Work instructions: In the records, find every line with the word "size" and copy it out.
--- START ---
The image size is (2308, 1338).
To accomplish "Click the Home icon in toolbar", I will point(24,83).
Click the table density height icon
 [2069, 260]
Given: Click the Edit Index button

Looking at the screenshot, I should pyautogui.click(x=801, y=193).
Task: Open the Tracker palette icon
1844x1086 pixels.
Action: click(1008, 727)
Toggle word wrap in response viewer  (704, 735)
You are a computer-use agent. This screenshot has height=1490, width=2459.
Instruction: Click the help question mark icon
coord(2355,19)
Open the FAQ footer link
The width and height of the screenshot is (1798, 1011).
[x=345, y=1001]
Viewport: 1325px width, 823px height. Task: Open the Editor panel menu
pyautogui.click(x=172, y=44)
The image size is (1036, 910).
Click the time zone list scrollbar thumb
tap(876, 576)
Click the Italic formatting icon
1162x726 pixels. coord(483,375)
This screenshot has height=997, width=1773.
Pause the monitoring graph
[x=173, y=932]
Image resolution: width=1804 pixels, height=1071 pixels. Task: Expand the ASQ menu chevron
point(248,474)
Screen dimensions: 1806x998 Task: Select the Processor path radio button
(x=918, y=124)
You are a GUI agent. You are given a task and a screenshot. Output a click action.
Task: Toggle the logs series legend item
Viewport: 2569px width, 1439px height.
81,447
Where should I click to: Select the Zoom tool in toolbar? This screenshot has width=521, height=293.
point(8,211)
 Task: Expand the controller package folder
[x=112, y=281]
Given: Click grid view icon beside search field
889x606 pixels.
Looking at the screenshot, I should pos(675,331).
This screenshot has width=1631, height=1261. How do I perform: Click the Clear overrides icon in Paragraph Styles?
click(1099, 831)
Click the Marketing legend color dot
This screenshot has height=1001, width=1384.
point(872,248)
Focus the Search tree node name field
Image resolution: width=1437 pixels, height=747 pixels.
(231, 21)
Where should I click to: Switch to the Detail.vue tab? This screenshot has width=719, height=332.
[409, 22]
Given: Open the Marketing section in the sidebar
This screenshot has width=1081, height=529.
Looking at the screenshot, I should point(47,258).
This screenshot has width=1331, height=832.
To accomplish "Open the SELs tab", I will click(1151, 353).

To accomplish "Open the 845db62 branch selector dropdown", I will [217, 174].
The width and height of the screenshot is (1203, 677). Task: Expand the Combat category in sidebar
--- END ---
Response to the task:
The image size is (2308, 1338).
The image size is (1036, 910).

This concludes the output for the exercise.